_Problem to solve_
Copy out every one of the rows below word for word, without altering anything.

Location data for elements and text
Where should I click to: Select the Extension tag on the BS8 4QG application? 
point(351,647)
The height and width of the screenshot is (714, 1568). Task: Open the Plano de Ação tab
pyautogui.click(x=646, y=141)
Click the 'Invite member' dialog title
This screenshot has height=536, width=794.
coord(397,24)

_Written solution_
Where should I click to: Select the Extension tag on the BS8 4QG application? 
point(351,647)
The height and width of the screenshot is (714, 1568). Task: Open the Plano de Ação tab
pyautogui.click(x=646, y=141)
Click the 'Invite member' dialog title
This screenshot has height=536, width=794.
coord(397,24)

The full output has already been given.